§ PROBLEM TO SOLVE:
Starting at the line that contains "Given: Choose the Rectangle shape tool", print each line exactly through the end of the listing. Skip any pictures and add nothing.

§ RECORD EXCERPTS:
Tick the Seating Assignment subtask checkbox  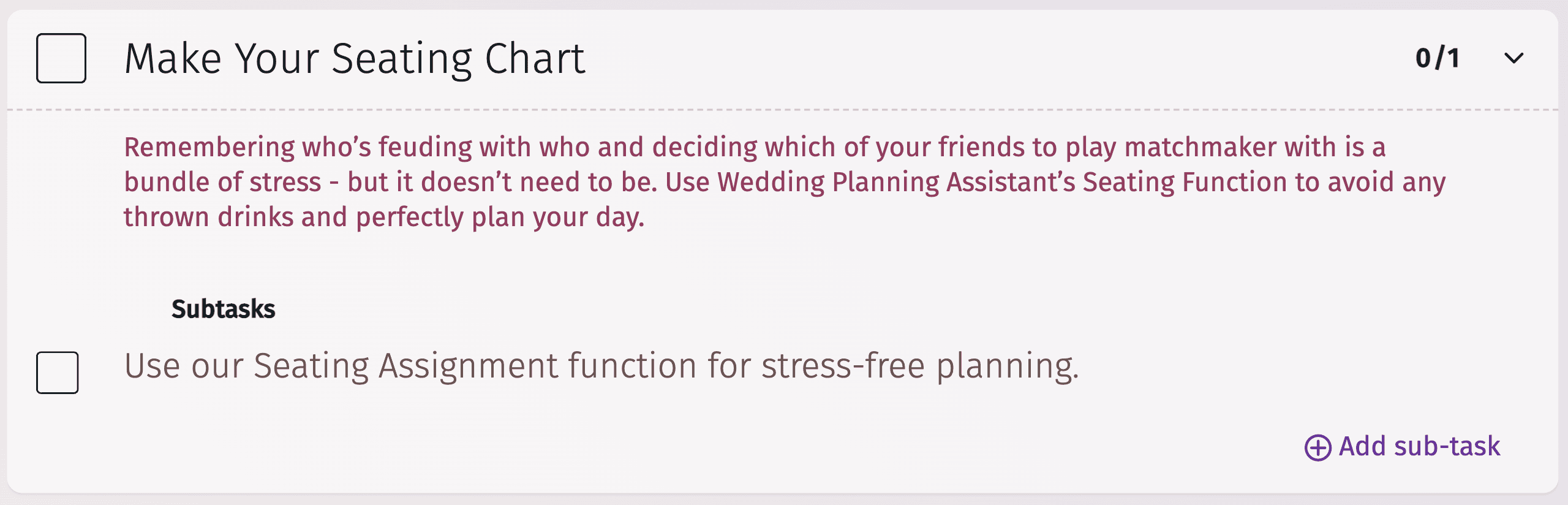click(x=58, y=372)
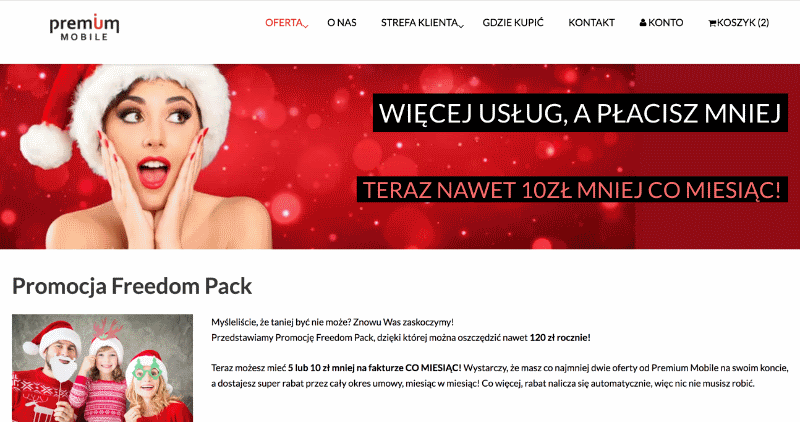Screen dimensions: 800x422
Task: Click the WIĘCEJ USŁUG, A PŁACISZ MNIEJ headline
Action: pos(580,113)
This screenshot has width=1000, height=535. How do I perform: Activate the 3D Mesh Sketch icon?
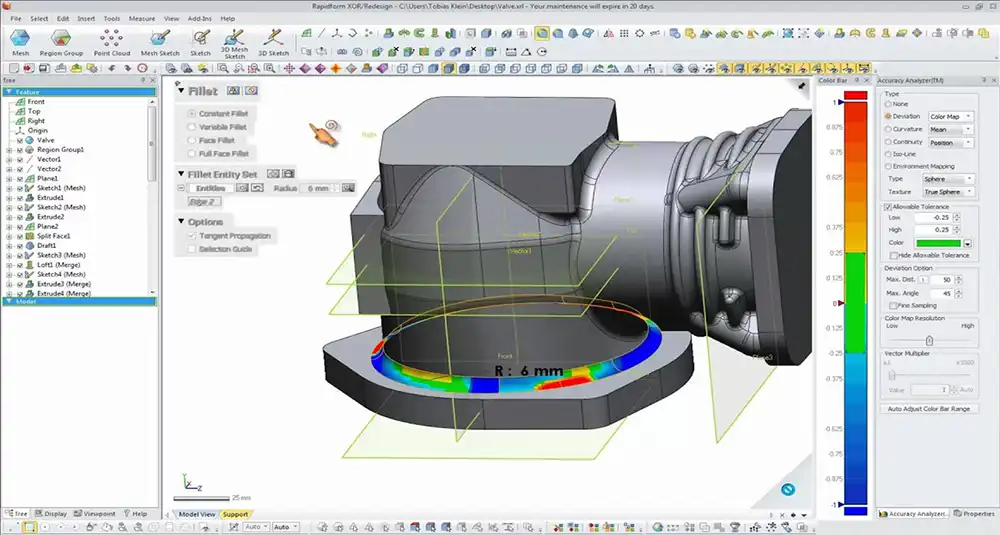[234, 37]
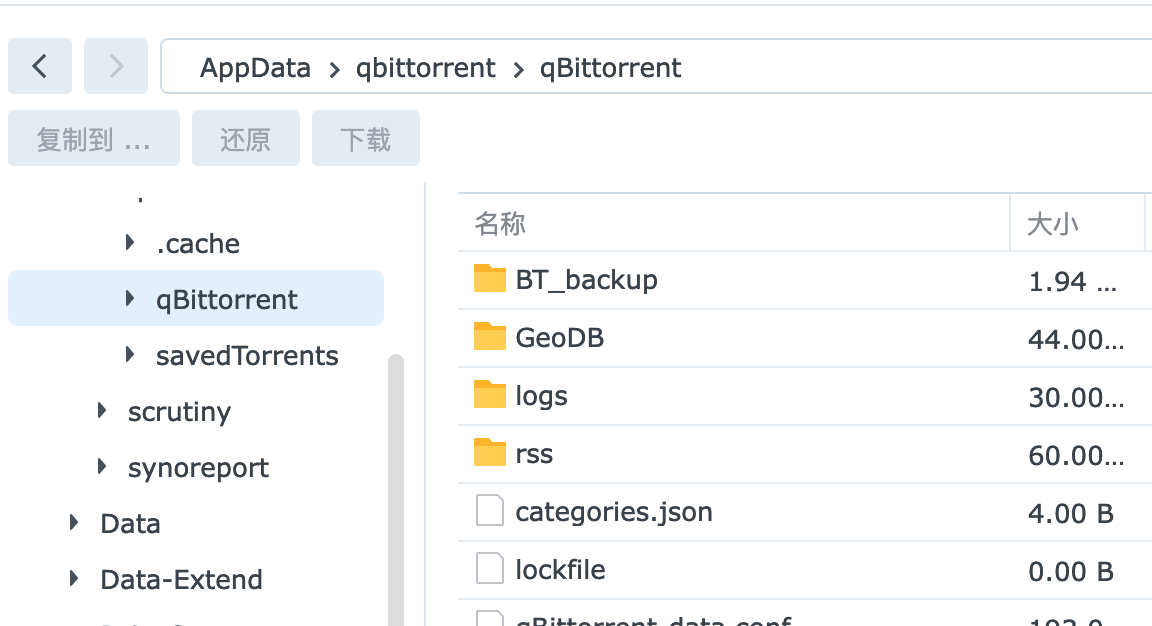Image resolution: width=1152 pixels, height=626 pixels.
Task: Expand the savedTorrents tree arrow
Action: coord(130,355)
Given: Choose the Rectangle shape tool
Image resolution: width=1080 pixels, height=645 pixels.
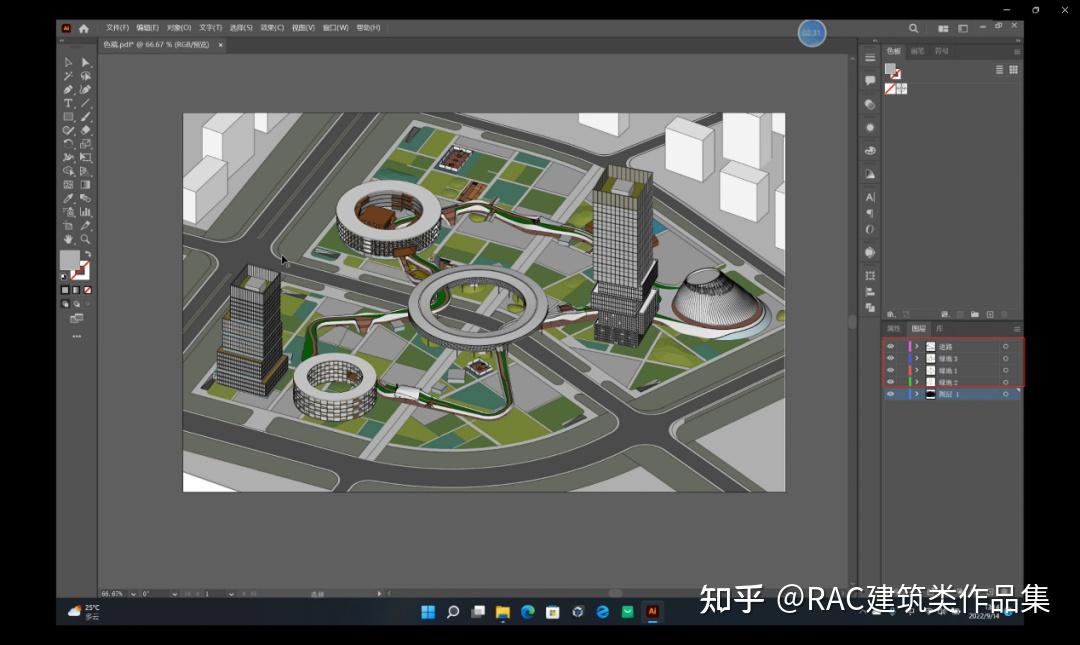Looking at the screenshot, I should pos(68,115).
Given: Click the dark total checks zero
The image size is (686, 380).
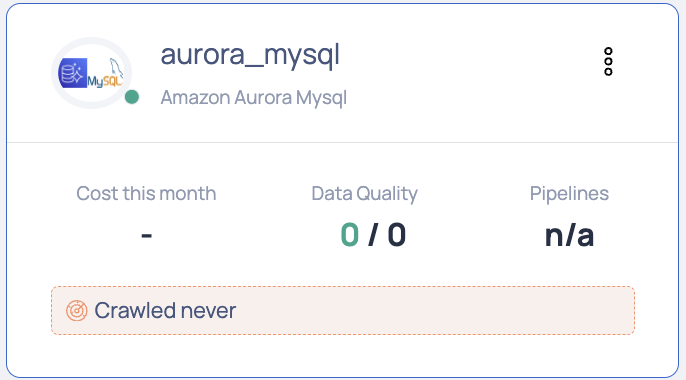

§ SOLVED PROBLEM:
Given: Choose the Rectangle shape tool
Image resolution: width=1080 pixels, height=645 pixels.
Looking at the screenshot, I should pos(68,115).
Given: Click the dark total checks zero
The image size is (686, 380).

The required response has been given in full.